EXERCISE
Retype the rows below, starting at the line that contains "Locate an element" and ending at the line that contains "field-label: How did", both included. Leave the pictures out of your answer.

DATASET EXTRACT

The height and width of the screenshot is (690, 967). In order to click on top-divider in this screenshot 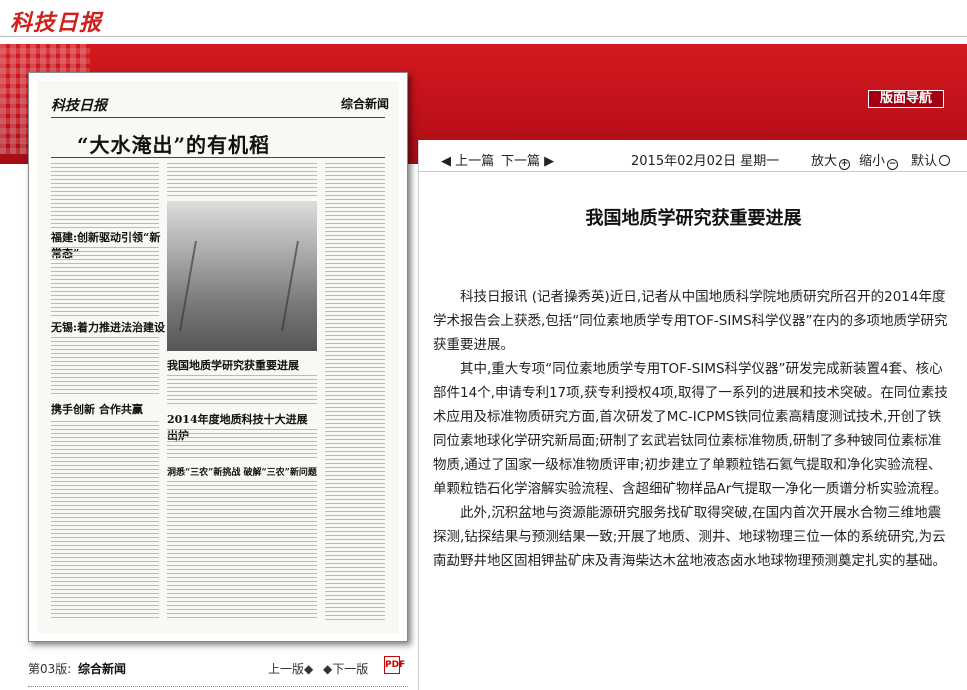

...

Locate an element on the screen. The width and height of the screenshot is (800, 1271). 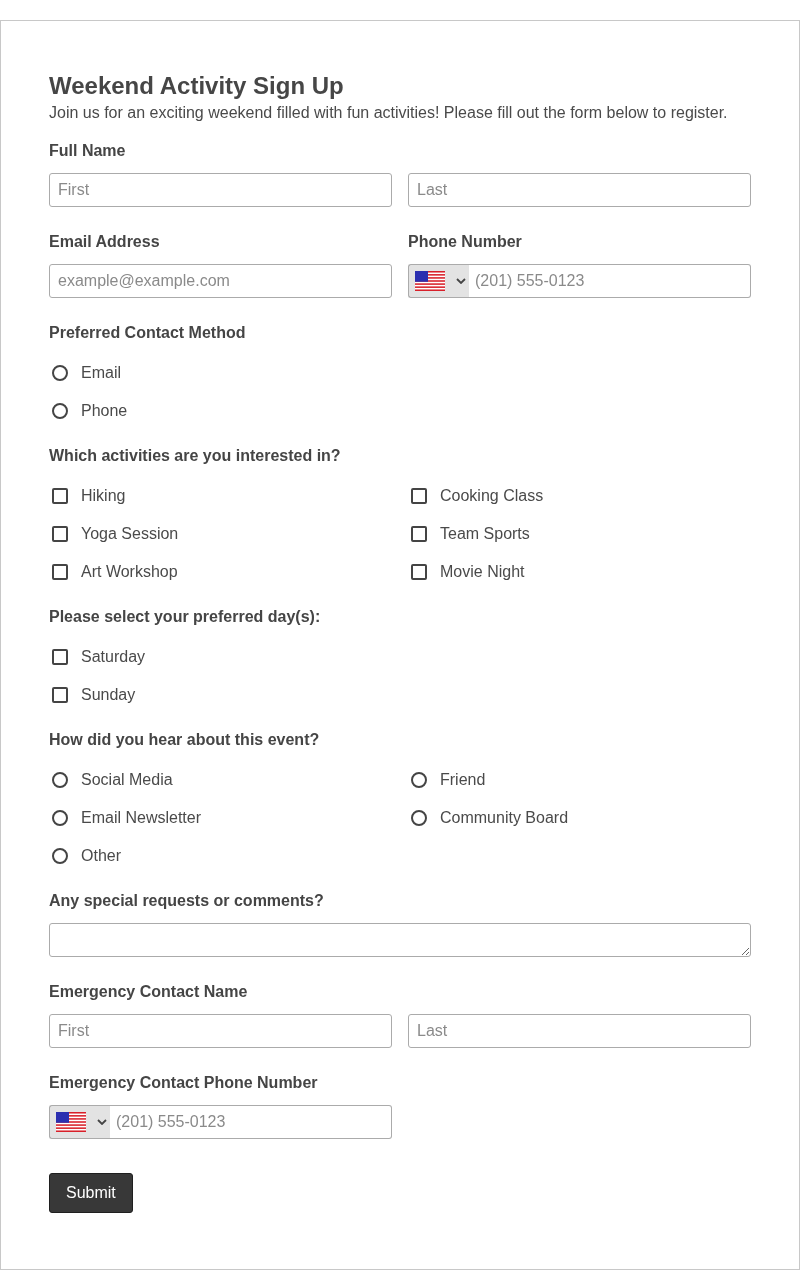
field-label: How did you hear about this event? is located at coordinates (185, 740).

---

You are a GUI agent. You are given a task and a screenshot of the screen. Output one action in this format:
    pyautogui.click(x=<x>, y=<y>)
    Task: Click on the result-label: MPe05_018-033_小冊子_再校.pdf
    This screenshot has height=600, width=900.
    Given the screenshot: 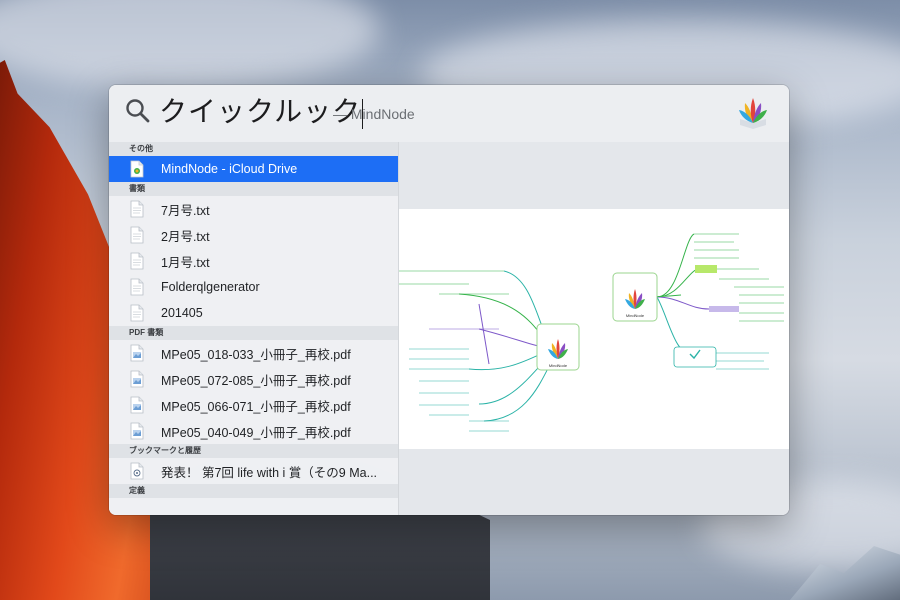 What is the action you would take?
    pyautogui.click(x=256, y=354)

YOUR SOLUTION
Locate an element on the screen. The width and height of the screenshot is (800, 1271). 
field-label: How did you hear about this event? is located at coordinates (185, 740).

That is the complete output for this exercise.